EXERCISE
Please reproduce each of the items below word for word, including every line.

RECORDS FOR THIS EXERCISE
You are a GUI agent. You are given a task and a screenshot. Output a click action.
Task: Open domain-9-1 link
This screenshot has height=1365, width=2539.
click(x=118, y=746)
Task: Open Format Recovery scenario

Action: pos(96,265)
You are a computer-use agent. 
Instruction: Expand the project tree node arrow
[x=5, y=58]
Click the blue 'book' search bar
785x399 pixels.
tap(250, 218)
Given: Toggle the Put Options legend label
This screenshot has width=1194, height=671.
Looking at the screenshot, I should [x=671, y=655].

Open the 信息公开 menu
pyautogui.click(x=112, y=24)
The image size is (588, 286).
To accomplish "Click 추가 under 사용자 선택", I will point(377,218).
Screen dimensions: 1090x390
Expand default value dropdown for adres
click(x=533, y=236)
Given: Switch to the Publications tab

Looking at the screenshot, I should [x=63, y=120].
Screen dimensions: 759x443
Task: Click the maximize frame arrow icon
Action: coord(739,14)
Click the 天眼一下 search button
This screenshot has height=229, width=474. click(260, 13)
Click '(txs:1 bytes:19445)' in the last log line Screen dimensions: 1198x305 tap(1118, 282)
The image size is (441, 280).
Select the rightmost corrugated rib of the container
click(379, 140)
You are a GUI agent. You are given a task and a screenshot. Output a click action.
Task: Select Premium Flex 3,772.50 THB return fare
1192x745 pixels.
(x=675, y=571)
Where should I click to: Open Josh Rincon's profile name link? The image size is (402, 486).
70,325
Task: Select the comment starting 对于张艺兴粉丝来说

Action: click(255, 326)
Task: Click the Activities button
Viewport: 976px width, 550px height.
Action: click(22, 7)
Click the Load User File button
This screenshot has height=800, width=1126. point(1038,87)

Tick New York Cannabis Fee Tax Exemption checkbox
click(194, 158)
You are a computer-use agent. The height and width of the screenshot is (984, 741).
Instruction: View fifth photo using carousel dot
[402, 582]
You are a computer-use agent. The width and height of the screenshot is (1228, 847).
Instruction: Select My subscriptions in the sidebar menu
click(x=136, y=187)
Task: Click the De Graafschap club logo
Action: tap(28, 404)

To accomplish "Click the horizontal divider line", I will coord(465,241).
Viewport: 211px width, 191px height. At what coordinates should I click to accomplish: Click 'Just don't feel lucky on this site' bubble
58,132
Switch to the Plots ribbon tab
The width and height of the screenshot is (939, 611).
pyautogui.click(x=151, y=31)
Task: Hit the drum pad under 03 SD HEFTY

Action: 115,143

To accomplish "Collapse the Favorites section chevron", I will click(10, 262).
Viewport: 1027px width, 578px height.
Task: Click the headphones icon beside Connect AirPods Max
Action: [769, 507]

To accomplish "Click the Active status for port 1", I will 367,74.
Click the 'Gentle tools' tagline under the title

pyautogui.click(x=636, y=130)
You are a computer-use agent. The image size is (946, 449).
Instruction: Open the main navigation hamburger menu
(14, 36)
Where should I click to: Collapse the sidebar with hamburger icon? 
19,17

CORRECT ANSWER
You are a GUI agent. You are given a task and a screenshot. Output a click action.
Task: Open domain-9-1 link
This screenshot has height=1365, width=2539.
click(x=118, y=746)
Task: Open Format Recovery scenario

Action: pos(96,265)
You are a computer-use agent. 
Instruction: Expand the project tree node arrow
[x=5, y=58]
Click the blue 'book' search bar
785x399 pixels.
tap(250, 218)
Given: Toggle the Put Options legend label
This screenshot has width=1194, height=671.
Looking at the screenshot, I should [x=671, y=655].

Open the 信息公开 menu
pyautogui.click(x=112, y=24)
The image size is (588, 286).
To accomplish "Click 추가 under 사용자 선택", I will point(377,218).
Screen dimensions: 1090x390
Expand default value dropdown for adres
click(x=533, y=236)
Given: Switch to the Publications tab

Looking at the screenshot, I should [x=63, y=120].
Screen dimensions: 759x443
Task: Click the maximize frame arrow icon
Action: coord(739,14)
Click the 天眼一下 search button
This screenshot has height=229, width=474. click(260, 13)
Click '(txs:1 bytes:19445)' in the last log line Screen dimensions: 1198x305 tap(1118, 282)
The image size is (441, 280).
Select the rightmost corrugated rib of the container
click(379, 140)
You are a GUI agent. You are given a task and a screenshot. Output a click action.
Task: Select Premium Flex 3,772.50 THB return fare
1192x745 pixels.
(x=675, y=571)
Where should I click to: Open Josh Rincon's profile name link? The image size is (402, 486).
70,325
Task: Select the comment starting 对于张艺兴粉丝来说

Action: click(255, 326)
Task: Click the Activities button
Viewport: 976px width, 550px height.
Action: click(22, 7)
Click the Load User File button
This screenshot has height=800, width=1126. point(1038,87)

Tick New York Cannabis Fee Tax Exemption checkbox
click(194, 158)
You are a computer-use agent. The height and width of the screenshot is (984, 741).
Instruction: View fifth photo using carousel dot
[402, 582]
You are a computer-use agent. The width and height of the screenshot is (1228, 847).
Instruction: Select My subscriptions in the sidebar menu
click(x=136, y=187)
Task: Click the De Graafschap club logo
Action: tap(28, 404)

To accomplish "Click the horizontal divider line", I will coord(465,241).
Viewport: 211px width, 191px height. At what coordinates should I click to accomplish: Click 'Just don't feel lucky on this site' bubble
58,132
Switch to the Plots ribbon tab
The width and height of the screenshot is (939, 611).
pyautogui.click(x=151, y=31)
Task: Hit the drum pad under 03 SD HEFTY

Action: 115,143

To accomplish "Collapse the Favorites section chevron", I will click(10, 262).
Viewport: 1027px width, 578px height.
Task: Click the headphones icon beside Connect AirPods Max
Action: [769, 507]

To accomplish "Click the Active status for port 1", I will 367,74.
Click the 'Gentle tools' tagline under the title

pyautogui.click(x=636, y=130)
You are a computer-use agent. The image size is (946, 449).
Instruction: Open the main navigation hamburger menu
(14, 36)
Where should I click to: Collapse the sidebar with hamburger icon? 
19,17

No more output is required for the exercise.